== TASK INPUTS ==
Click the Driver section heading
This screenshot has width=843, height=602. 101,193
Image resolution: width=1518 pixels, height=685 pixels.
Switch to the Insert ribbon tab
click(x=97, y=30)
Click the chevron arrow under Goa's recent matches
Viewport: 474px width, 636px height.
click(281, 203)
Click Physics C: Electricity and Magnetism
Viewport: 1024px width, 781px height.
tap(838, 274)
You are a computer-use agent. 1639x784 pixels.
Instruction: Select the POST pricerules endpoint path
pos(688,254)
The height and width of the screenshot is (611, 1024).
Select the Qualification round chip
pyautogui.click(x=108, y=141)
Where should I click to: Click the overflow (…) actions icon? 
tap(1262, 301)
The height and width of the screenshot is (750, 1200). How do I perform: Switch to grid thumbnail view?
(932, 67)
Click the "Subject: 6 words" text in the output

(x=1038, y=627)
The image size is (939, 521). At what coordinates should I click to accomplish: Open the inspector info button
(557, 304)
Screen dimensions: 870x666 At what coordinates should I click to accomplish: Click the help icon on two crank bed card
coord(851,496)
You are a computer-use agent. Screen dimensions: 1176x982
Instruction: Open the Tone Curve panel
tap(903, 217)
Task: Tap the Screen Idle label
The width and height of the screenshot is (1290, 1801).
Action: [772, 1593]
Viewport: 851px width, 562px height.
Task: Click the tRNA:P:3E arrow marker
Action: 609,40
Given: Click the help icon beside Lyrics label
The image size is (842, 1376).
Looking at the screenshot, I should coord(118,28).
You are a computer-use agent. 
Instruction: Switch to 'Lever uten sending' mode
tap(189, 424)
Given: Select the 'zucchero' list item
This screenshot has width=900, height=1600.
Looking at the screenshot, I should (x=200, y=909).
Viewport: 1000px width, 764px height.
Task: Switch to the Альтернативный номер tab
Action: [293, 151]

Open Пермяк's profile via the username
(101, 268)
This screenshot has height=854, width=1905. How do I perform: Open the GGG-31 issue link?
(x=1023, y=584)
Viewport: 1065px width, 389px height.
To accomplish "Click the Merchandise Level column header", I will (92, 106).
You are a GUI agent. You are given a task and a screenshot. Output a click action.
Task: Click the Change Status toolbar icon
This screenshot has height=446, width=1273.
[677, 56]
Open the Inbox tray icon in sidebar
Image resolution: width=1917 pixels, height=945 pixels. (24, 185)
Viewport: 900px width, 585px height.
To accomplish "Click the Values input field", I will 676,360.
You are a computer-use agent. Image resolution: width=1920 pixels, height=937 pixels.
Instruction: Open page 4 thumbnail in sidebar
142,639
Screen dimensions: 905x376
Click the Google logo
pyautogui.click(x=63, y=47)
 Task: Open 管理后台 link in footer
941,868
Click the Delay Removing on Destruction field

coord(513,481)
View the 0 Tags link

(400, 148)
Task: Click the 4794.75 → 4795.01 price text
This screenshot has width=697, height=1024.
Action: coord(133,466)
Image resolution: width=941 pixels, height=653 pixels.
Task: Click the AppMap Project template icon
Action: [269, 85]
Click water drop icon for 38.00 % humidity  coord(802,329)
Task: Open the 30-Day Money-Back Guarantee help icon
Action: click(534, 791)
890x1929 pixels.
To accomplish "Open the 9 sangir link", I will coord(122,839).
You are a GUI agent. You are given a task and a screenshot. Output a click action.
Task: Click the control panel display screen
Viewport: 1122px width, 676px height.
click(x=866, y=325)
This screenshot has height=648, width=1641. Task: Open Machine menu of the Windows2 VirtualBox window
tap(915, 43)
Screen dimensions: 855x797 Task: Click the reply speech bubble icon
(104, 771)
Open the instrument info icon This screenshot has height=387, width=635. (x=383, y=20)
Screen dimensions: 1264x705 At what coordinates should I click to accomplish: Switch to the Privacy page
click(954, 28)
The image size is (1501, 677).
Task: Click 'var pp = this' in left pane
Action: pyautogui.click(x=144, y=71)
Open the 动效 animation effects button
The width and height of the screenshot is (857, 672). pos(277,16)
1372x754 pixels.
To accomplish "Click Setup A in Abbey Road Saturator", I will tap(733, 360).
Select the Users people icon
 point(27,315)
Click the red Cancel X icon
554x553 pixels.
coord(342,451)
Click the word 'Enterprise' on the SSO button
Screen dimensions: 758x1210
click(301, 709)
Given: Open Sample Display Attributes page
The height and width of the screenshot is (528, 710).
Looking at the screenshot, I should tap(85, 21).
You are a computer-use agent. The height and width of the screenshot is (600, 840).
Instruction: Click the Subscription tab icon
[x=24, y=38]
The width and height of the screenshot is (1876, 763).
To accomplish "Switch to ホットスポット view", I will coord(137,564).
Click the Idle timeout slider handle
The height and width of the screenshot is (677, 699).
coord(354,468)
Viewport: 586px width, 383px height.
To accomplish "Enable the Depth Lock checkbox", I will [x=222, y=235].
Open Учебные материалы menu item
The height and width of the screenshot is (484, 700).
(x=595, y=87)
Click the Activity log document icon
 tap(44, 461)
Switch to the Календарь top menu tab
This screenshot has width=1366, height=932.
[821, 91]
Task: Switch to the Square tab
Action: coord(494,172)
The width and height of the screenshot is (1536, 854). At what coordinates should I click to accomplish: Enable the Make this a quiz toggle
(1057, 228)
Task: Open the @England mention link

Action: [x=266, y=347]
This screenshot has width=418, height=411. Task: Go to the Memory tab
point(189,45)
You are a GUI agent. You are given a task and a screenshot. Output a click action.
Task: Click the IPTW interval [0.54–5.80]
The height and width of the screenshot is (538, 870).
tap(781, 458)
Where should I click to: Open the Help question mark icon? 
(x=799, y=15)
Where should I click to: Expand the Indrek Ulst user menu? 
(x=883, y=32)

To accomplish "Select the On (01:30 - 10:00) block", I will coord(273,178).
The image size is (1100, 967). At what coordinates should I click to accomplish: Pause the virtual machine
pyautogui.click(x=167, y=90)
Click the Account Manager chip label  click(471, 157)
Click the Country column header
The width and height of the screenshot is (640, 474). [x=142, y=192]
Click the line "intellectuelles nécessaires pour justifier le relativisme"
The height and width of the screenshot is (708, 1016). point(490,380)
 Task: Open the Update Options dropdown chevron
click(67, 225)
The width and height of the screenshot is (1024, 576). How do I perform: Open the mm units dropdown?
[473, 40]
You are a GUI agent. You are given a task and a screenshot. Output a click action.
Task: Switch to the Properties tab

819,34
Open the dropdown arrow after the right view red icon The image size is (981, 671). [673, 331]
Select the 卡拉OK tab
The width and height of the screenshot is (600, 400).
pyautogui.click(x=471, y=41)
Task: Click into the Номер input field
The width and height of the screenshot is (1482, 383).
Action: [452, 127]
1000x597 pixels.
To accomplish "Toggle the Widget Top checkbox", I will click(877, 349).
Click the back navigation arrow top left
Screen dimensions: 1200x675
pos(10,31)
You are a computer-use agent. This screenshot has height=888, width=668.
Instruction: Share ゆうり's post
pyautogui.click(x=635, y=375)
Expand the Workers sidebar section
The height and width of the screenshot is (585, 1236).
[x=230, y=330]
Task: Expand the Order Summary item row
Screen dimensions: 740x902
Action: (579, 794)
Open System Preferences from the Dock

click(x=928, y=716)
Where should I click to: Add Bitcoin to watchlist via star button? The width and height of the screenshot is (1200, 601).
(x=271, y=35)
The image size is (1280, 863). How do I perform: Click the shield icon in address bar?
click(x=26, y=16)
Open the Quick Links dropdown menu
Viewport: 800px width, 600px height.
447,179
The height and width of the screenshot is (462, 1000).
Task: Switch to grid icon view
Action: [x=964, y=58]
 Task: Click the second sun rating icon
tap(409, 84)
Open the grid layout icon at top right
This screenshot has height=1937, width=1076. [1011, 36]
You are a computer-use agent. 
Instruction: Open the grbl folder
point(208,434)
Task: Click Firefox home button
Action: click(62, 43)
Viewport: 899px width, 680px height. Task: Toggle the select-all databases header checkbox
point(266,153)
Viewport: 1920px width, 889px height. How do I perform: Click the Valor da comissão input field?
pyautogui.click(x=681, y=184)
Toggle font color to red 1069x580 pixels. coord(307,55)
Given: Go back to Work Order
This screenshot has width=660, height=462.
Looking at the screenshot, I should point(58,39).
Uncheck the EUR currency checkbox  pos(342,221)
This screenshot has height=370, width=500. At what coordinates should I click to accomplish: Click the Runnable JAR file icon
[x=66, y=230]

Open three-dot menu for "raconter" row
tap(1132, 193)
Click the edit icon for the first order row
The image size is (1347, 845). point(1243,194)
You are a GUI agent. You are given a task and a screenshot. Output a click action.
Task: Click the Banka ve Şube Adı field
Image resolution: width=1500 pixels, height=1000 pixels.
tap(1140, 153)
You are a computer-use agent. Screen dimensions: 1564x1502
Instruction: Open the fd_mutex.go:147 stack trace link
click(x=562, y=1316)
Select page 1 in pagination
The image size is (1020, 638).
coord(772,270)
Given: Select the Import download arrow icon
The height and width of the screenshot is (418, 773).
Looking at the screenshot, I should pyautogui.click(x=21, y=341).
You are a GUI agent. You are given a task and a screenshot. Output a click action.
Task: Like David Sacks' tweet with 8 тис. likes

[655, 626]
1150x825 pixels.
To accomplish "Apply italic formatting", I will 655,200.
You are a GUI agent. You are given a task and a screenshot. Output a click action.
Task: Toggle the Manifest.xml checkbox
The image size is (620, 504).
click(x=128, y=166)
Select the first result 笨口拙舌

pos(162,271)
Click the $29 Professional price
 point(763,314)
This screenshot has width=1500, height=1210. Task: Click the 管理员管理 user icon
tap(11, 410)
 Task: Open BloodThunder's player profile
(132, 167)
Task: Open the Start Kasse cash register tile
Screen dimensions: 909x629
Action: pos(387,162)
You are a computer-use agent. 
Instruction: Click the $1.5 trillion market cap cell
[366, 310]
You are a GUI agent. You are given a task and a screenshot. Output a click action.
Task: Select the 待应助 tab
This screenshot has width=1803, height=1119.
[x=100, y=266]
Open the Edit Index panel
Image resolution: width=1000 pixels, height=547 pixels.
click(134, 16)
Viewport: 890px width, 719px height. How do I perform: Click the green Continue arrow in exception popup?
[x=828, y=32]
===
*TASK GOAL*. All lines of the data above that include the word "computer" must be shown.

*SOLVED EXERCISE*.
You are a computer-use agent. 1639x784 pixels.
You are a computer-use agent. Screen dimensions: 1176x982
You are a computer-use agent. 
You are a computer-use agent. Image resolution: width=1920 pixels, height=937 pixels.
You are a computer-use agent. The height and width of the screenshot is (600, 840).
You are a computer-use agent. This screenshot has height=888, width=668.
You are a computer-use agent. 
You are a computer-use agent. Screen dimensions: 1564x1502
You are a computer-use agent. 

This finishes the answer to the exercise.